Exercise: Copy out all of the records below with "ミステリー" swapped for "推理小説", changing nothing else. Leave out the pictures.

Supplied data:

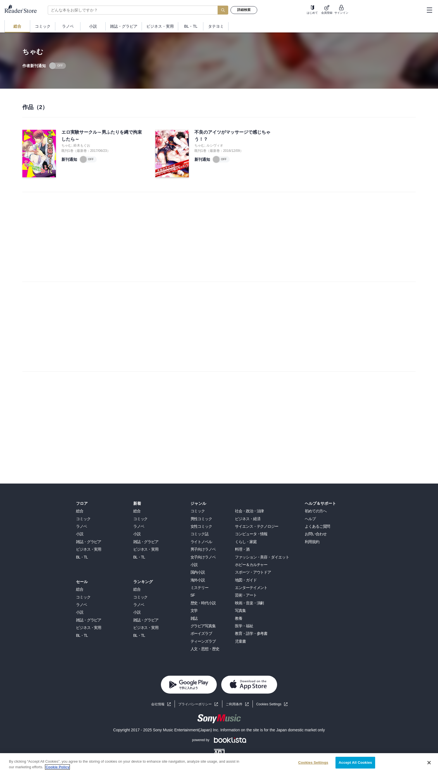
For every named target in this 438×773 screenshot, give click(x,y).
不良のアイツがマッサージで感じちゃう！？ (232, 136)
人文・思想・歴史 (205, 649)
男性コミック (201, 519)
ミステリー (199, 587)
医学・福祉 (244, 626)
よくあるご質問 (317, 526)
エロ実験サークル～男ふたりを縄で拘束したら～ (101, 136)
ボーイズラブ (201, 633)
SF (193, 595)
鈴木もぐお (81, 145)
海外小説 (198, 580)
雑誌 (194, 618)
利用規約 (312, 541)
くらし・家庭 (245, 541)
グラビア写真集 (203, 626)
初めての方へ (315, 511)
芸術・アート (245, 595)
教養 (238, 618)
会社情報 (158, 704)
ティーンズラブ (203, 641)
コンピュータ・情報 (251, 534)
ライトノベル (201, 541)
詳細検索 (244, 10)
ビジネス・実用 (88, 549)
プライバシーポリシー (195, 704)
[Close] (429, 762)
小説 (79, 534)
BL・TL (82, 557)
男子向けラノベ (203, 549)
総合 (79, 511)
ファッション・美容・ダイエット (262, 557)
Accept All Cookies (355, 762)
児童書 (240, 641)
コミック (83, 519)
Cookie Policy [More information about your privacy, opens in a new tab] (57, 767)
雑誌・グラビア (88, 541)
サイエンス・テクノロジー (256, 526)
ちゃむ (66, 145)
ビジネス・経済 (247, 519)
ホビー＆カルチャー (251, 564)
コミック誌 (199, 534)
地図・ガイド (245, 580)
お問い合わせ (315, 534)
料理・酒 (242, 549)
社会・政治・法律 (249, 511)
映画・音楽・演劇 (249, 603)
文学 (194, 610)
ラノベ (81, 526)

Full output:
For every named target in this 438×773 screenshot, give click(x,y).
不良のアイツがマッサージで感じちゃう！？ (232, 136)
人文・思想・歴史 (205, 649)
男性コミック (201, 519)
推理小説 (199, 587)
医学・福祉 (244, 626)
よくあるご質問 (317, 526)
エロ実験サークル～男ふたりを縄で拘束したら～ (101, 136)
ボーイズラブ (201, 633)
SF (193, 595)
鈴木もぐお (81, 145)
海外小説 (198, 580)
雑誌 (194, 618)
利用規約 (312, 541)
くらし・家庭 (245, 541)
グラビア写真集 (203, 626)
初めての方へ (315, 511)
芸術・アート (245, 595)
教養 (238, 618)
会社情報 (158, 704)
ティーンズラブ (203, 641)
コンピュータ・情報 (251, 534)
ライトノベル (201, 541)
詳細検索 (244, 10)
ビジネス・実用 (88, 549)
プライバシーポリシー (195, 704)
[Close] (429, 762)
小説 (79, 534)
BL・TL (82, 557)
男子向けラノベ (203, 549)
総合 (79, 511)
ファッション・美容・ダイエット (262, 557)
Accept All Cookies (355, 762)
児童書 (240, 641)
コミック (83, 519)
Cookie Policy [More information about your privacy, opens in a new tab] (57, 767)
雑誌・グラビア (88, 541)
サイエンス・テクノロジー (256, 526)
ちゃむ (66, 145)
ビジネス・経済 (247, 519)
ホビー＆カルチャー (251, 564)
コミック誌 (199, 534)
地図・ガイド (245, 580)
お問い合わせ (315, 534)
料理・酒 (242, 549)
社会・政治・法律 (249, 511)
映画・音楽・演劇 (249, 603)
文学 (194, 610)
ラノベ (81, 526)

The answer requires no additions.